Political leaders on Bougainville openly encouraged people to invest. Bougainville People's Congress president Joseph Kabui hailed the schemes as providing “a window of hope and opportunity.” Bougainville Revolutionary Army (BRA) faction leader Francis Ona also praised the schemes, declaring they were “owned and operated by Bougainvilleans”.

Even after the issuing of the deadline, the closure of the schemes was deferred several times. A BRA contingent visited the Australian High Commission in Port Moresby, claiming the closure of U-Vistract had ramifications for the Bougainville peace process, and should therefore be halted. The scheme was only forced into liquidation in March, after repeatedly failing to make any return of investors' funds.

When official approval is given to such inherently flawed schemes it is a measure of just how advanced the rot in the country's financial system has become. Clearly sections of big business were desperate to raise capital and leapt on the opportunity to make some fast money even though everyone in financial circles knew that the schemes were certain to collapse with potentially disastrous consequences for the PNG economy.

The schemes emerged in the aftermath of the Asian economic crisis of 1997-1998. Foreign investment in PNG fell by two thirds and the currency slumped by 45 percent, giving rise to interest rates of over 20 percent and high inflation. The Australian financial press described PNG as “the business environment from hell.” The two major international credit agencies—Moody's and Standard & Poor's—placed PNG in the bottom quartile of rated nations, making finance very expensive.
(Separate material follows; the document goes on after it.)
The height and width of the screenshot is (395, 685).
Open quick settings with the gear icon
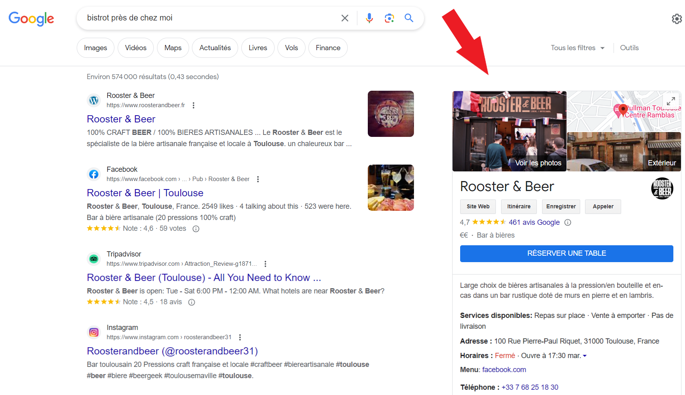point(676,18)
Under such conditions, layers of the PNG elite had no qualms about shoring up their own personal wealth at the expense of the population. The Chief Ombudsman Simon Pentanu admitted that he was paid out 222,000 kina ($US88,000) from an original investment of 122,300 kina. In January, the National newspaper claimed that the speaker of the PNG parliament had invested 300,000 kina. The Australian Financial Review stated that parliamentarians had invested funds provided to them to provide services for their constituents into the schemes.

Considerable amounts of money have been lost, primarily by people who can least afford it. An investigative report published in the Australian Financial Review on March 15 conservatively estimated that about 500 million kina ($US200 million) had been lost in the pyramid schemes. This represents a staggering 6 to 7 percent of the country's annual Gross Domestic Product (GDP). It equals PNG's entire conventional annual household savings and is greater than the amount spent on education. The true amount is probably much higher. In April, the Melbourne Age claimed that investors in U-Vistract alone had lost 581 million kina.

The failure of the schemes to pay back investors has evoked considerable anger. Last December thousands of people converged on Buka in the Bougainville group of islands to seek refunds and payments from U-Vistract and Moneylink. People had travelled from as far as Buin, Siwai and Nissan Island demanding payment. The week before police had to be called in when people tried to attack employees of U-Vistract. Jeremy Sanau, operator of the Money Rain scheme, has alleged that infuriated depositors threatened his life. One of his agents was allegedly abducted and then bashed and abused by investors.

There is little hope that investors will recoup their losses. According to a report in the National on June 22, Chris Burt, the court-appointed liquidator of U-Vistract, has “relinquished his position... since the company did not have any assets or funds available”. He has now been appointed liquidator of Windfall. Court actions are still underway against two other schemes, Gold Money and Money Rain.

There is also no hope that the PNG government will provide compensation. During its March negotiations with the International Monetary Fund, it assured the agency that the government “will not accept any financial responsibility for losses incurred under these schemes”.